§ **Written request**: Scale down the items from the line containing "Click インバウンドのルールを編集 button" through the end of the items, requests included. Multiply every coordinate in the answers by 0.2, round to whole numbers with halves going up, and leave the pictures out.
*** Data extract ***
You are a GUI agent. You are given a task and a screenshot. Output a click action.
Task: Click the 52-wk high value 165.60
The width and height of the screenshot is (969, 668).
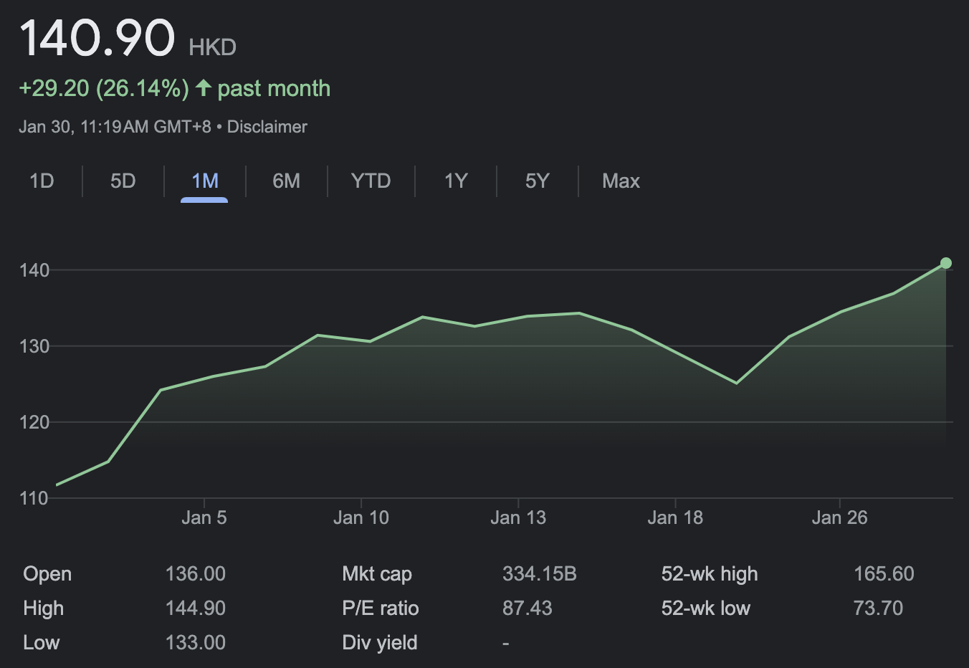(884, 574)
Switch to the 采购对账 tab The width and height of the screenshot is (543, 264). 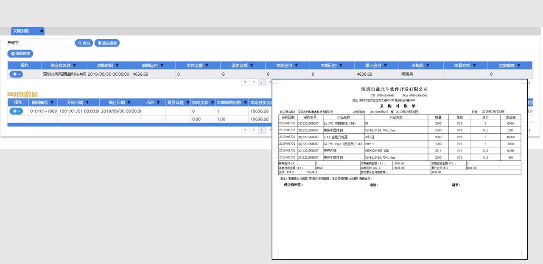[21, 31]
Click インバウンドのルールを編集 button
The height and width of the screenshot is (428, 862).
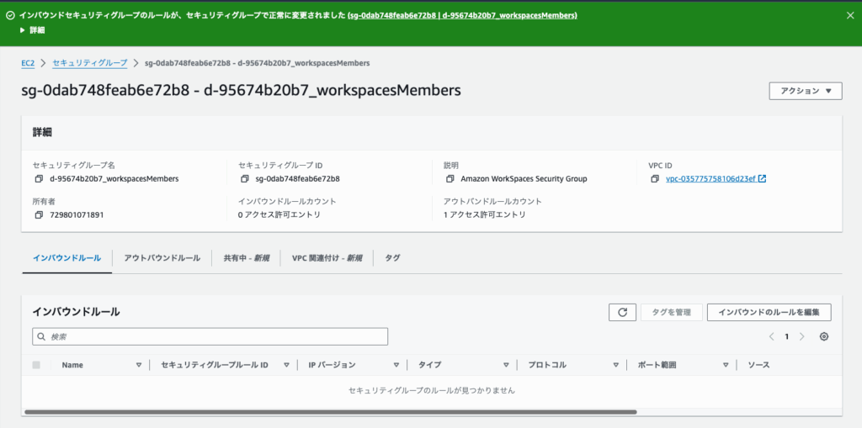[x=769, y=312]
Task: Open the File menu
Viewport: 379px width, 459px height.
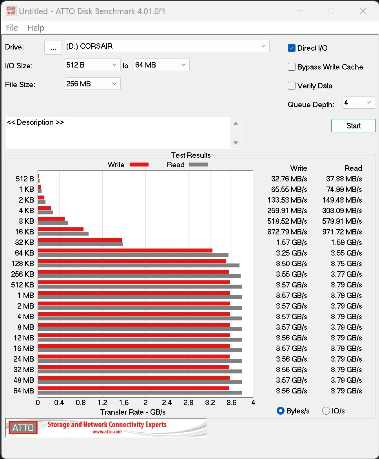Action: click(12, 28)
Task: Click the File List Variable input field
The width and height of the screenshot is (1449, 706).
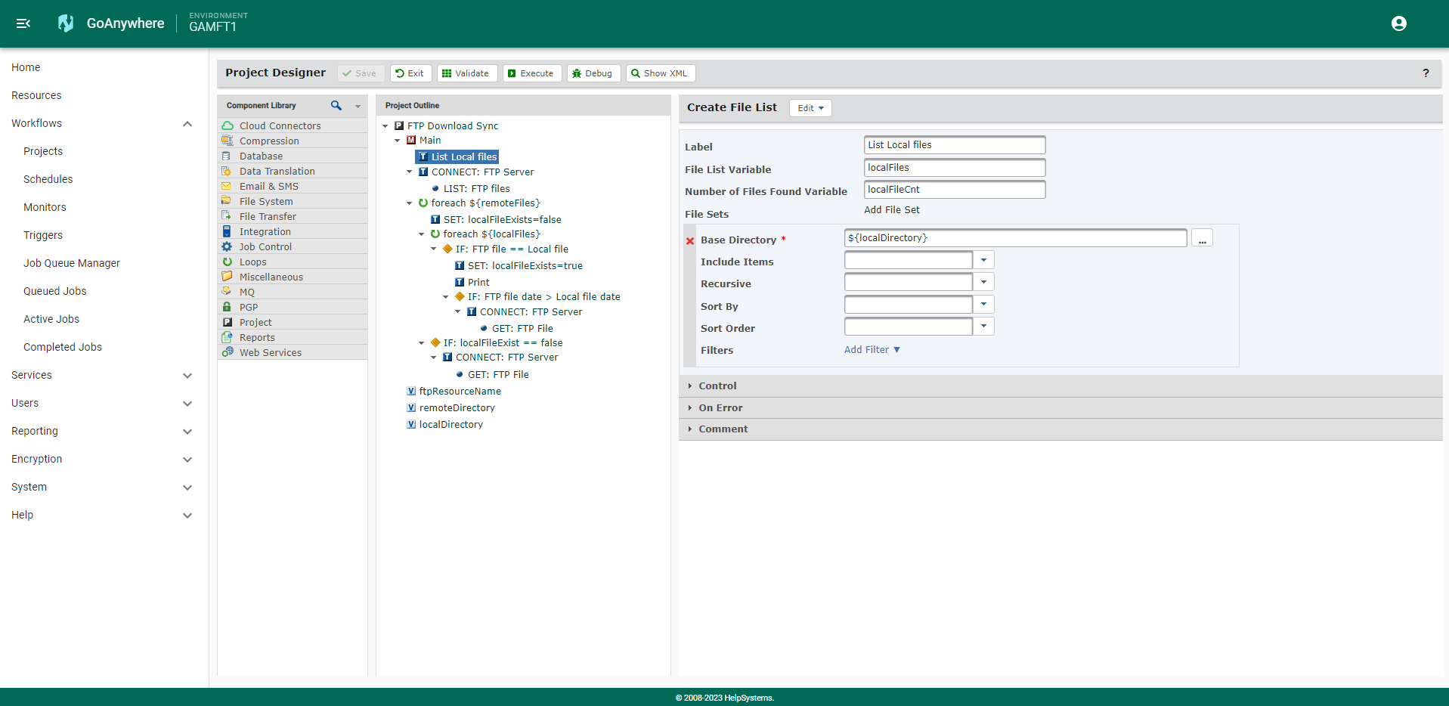Action: (x=954, y=167)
***
§ **Written reply**:
Click インバウンドのルールを編集 button
The height and width of the screenshot is (428, 862).
[x=154, y=62]
Task: Open the File menu
Viewport: 379px width, 459px height.
Action: click(2, 6)
Task: Click the File List Variable input field
The width and height of the screenshot is (1449, 706).
Action: (x=191, y=33)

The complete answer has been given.